[Stored items from a collection]

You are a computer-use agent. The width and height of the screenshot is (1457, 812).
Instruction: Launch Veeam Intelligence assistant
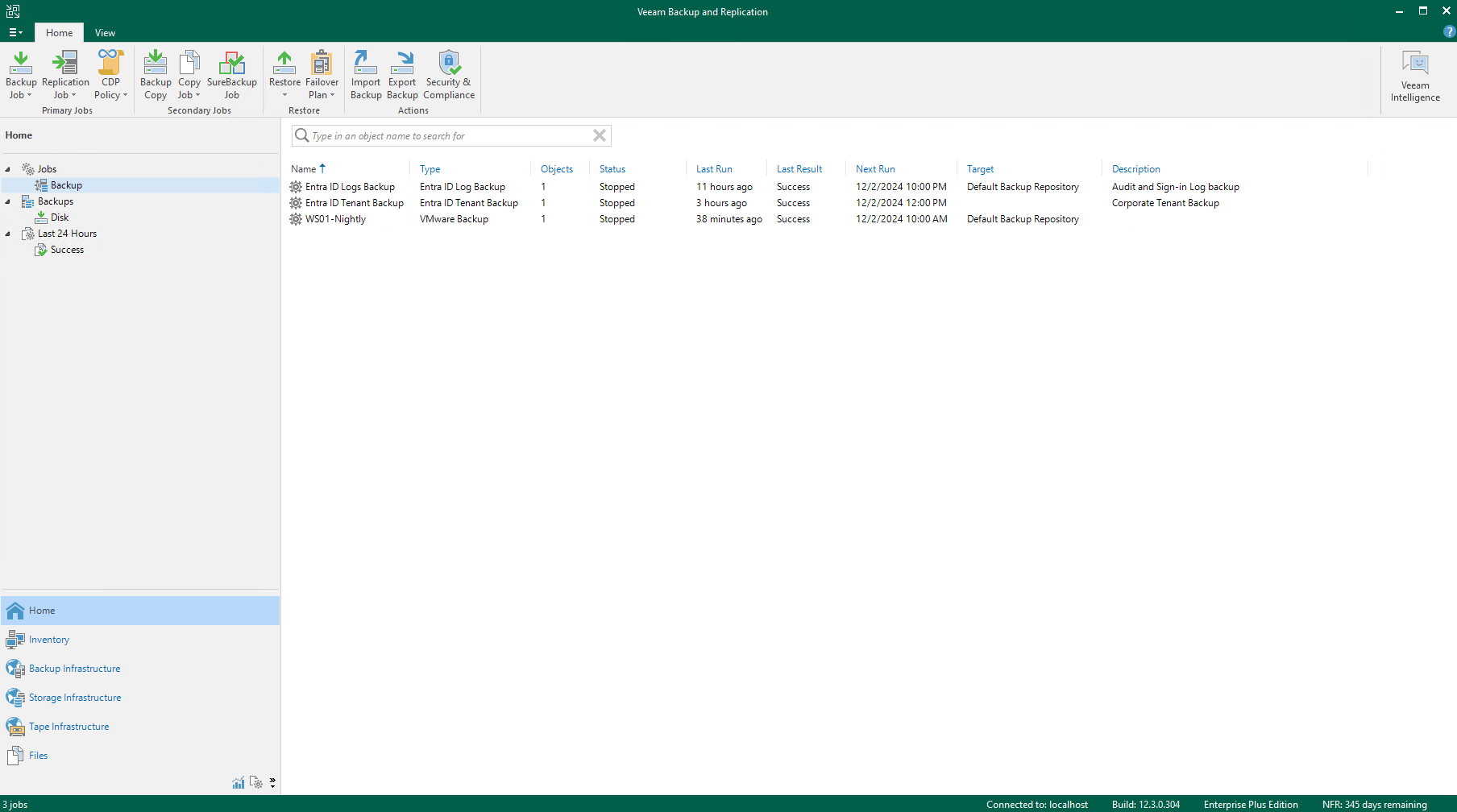[x=1414, y=77]
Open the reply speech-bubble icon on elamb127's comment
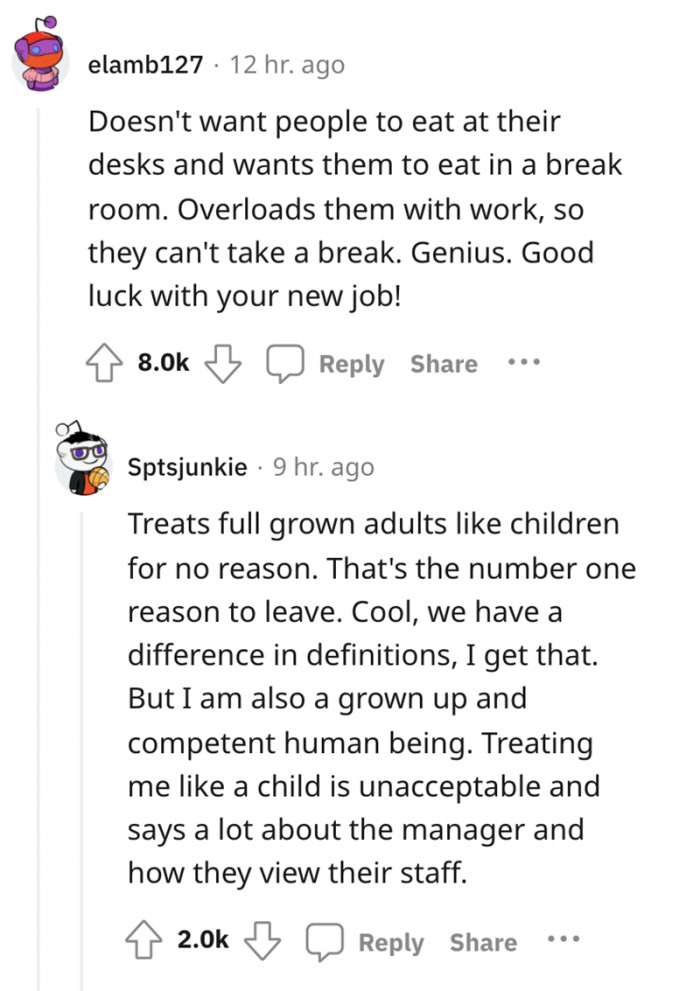This screenshot has height=991, width=700. point(285,363)
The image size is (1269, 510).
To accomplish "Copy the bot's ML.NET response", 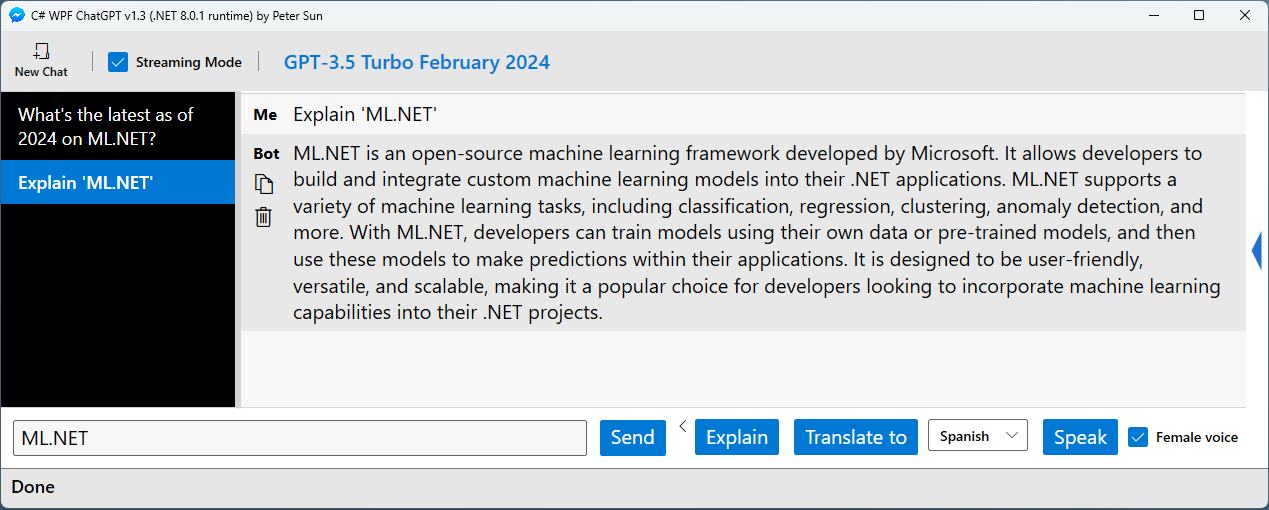I will 264,184.
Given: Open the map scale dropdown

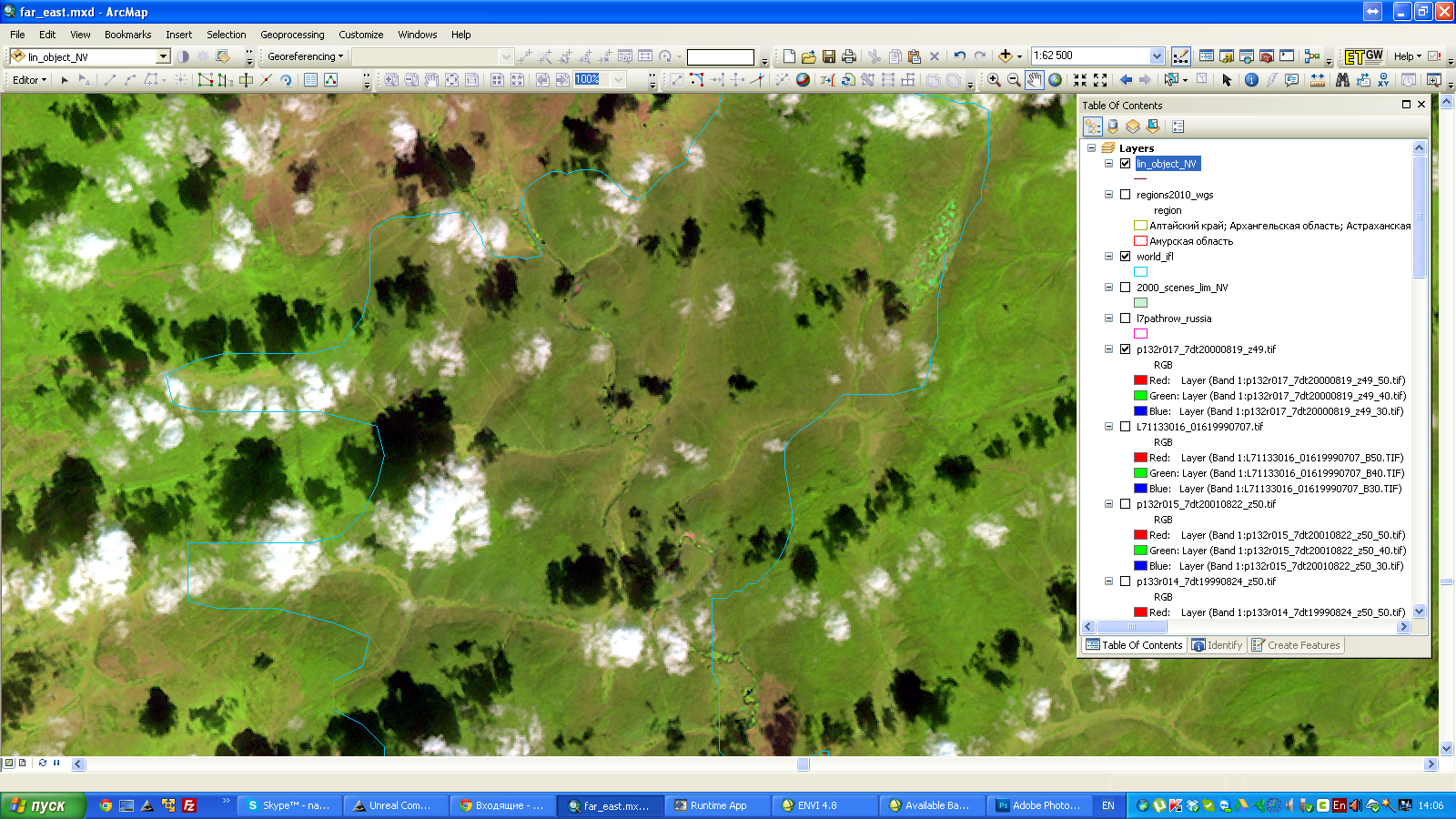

→ **TASK TO COMPLETE**: The data above holds the lines to copy: start at the one with "Instruction: Launch Veeam", stop at the one with "The image size is (1269, 510).", include both, copy them exactly without pictures, and copy nothing else.

→ **ANSWER SECTION**:
Instruction: Launch Veeam Intelligence assistant
[x=1414, y=77]
Open the reply speech-bubble icon on elamb127's comment
This screenshot has height=991, width=700. point(285,363)
The image size is (1269, 510).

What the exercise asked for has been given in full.